Él
Corrí por el pasillo, moviendo mi cabello de mi cara por enésima vez.
Me encogí cuando la campana sonó estridente en mis oídos, me recordaba que ya era tarde para otra lección.
Suspiré, maldiciendo al universo por hacer que me levante antes de las 10 a.m.
Sea cual sea el imbécil al que se le ocurrió la idea de la escuela debe ser atado en una silla y empujado por la ventana. Preferentemente una ventana en el octavo piso.
Llegando a mi destino, metí las manos en los bolsillos, tratando de encontrar la llave de mi taquilla. La envolví entre mis dedos y me preparé para otra lucha con la cerradura oxidada.
Después de una larga cadena de maldiciones, golpes que llevaron a mis puños a un dolor terrible, y aún más maldiciones, la puerta finalmente se abrió.
Exhalando un suspiro de alivio, me puse a lanzar mis libros sin cuidado a la parte posterior del casillero. Las únicas cosas que quedaron en la mochila eran comestibles.
Pero a la derecha de mi mochila, había un cuaderno verde maltratado. Para la mayoría de la gente, parecía un cuaderno normal, tal vez llenos de notas de clases o páginas (más probable) en blanco que se suponía iban a estar lleno de notas, pero habían dejado de existir después de que el autor de dichas notas se había dormido en una lección debido a la falta de sueño la noche anterior. O, en mi caso la falta de sueño debido a estar atrapado en un estado permanente de cafeína inducida. Sí, soy un adicto al café. Traté de dejarlo pero no duré ni una semana antes de volver a mis viejos hábitos.
Así que, para la mayoría de la gente, eso era todo lo que había en aquel cuaderno. Páginas y páginas de notas vacías, escritas con la esperanza de que me ayudara a pasar los malditos exámenes.
Y, al principio, así era.
Pero, con el tiempo se convirtió en mucho más que eso.
Al comienzo había notas, pronto las notas se convirtieron en letras de canciones y poesía, que a su vez se transformaron en mi propio diario trenzado, supongo. Sin duda, las letras y los poemas seguían inundando las páginas, y de vez en cuando alguna “nota” que me pareciera importante.
Pero si tenía un mal día, o la situación simplemente me superaba, sabía que podía desahogarme en aquel cuaderno.
Algunos pasos resonaron en el pasillo, sacándome de mis divagaciones, acompañado de gritos, insultos, y un ruido que me dejó seco.
Los imbéciles de la escuela. Puse los ojos en blanco, cerré mi taquilla de un portazo, asegurándome de que no se abriera y me apresuré a ponerle la llave. La deslicé en mi bolsillo y eché a correr con la esperanza de desaparecer antes de que los idiotas me vieran. Pero como era habitual, ya era tarde. De hecho, para ser considerado elegantemente tarde. Maldita sea, tarde para escapar.
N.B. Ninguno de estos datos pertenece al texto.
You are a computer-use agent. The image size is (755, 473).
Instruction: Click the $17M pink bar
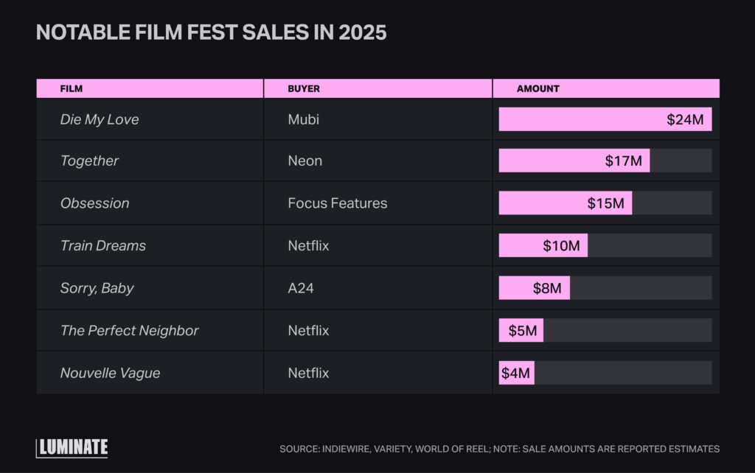(x=574, y=161)
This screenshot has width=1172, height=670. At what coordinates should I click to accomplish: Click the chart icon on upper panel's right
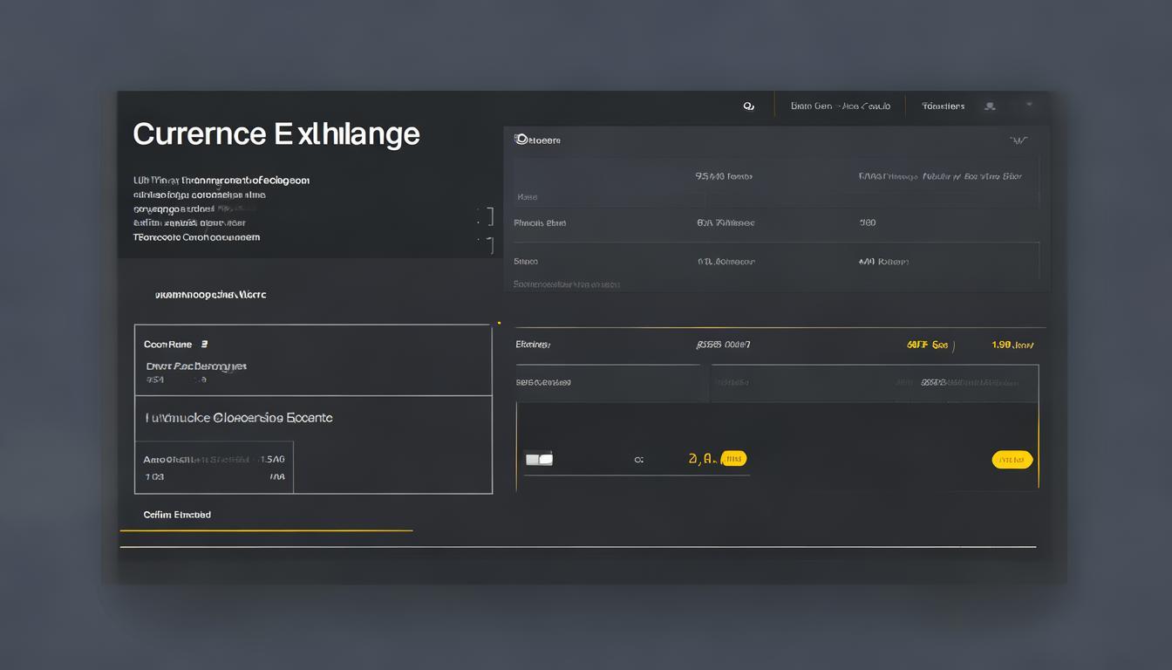(1018, 140)
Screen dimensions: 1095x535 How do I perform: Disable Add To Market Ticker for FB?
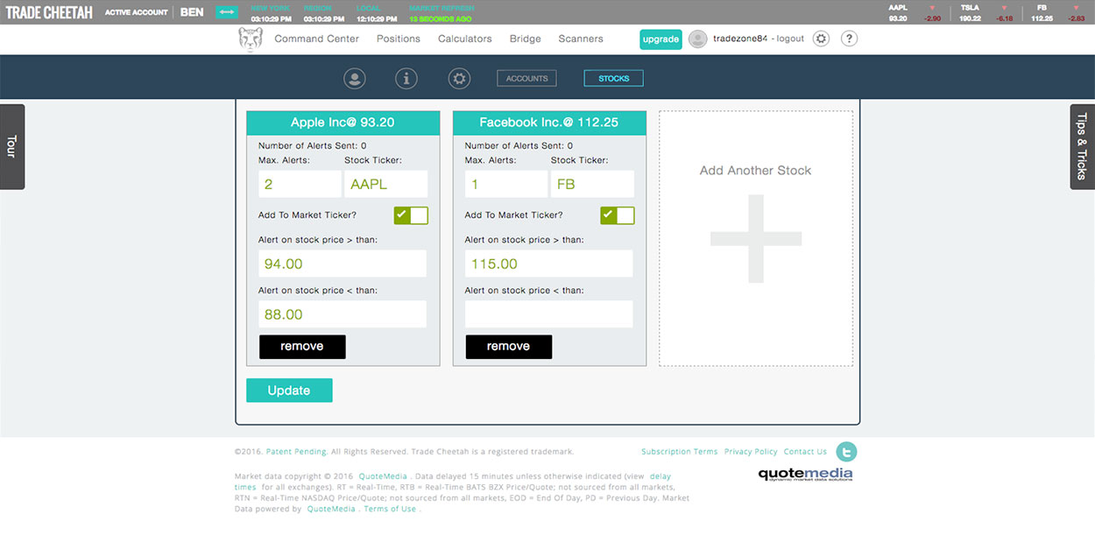click(x=617, y=215)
-¡Oye, maricón! –oí que gritaban a mis espaldas. Tarde o temprano empezarían a rodearme.
Seguí entre caminado y trotando, esperando que por el amor a dios me dejaran en paz. Les escuché murmurar, como si trataran de recordar cuál era mi nombre. Una carcajada me sobresaltó, al parecer recordaron el apodo que ellos mismos me habían inventado.
-¡Hey, gay más despacio!
Sí, estos idiotas son unos genios totales con los apodos.
Seguí caminado con la cabeza agachada, acelerando la marcha con cada paso, hasta que sentí que alguien me sujetaba de mi camiseta negra. Me di la vuelta para encontrarme con cuatro o cinco estúpidos mirándome y sonriendo sínicamente.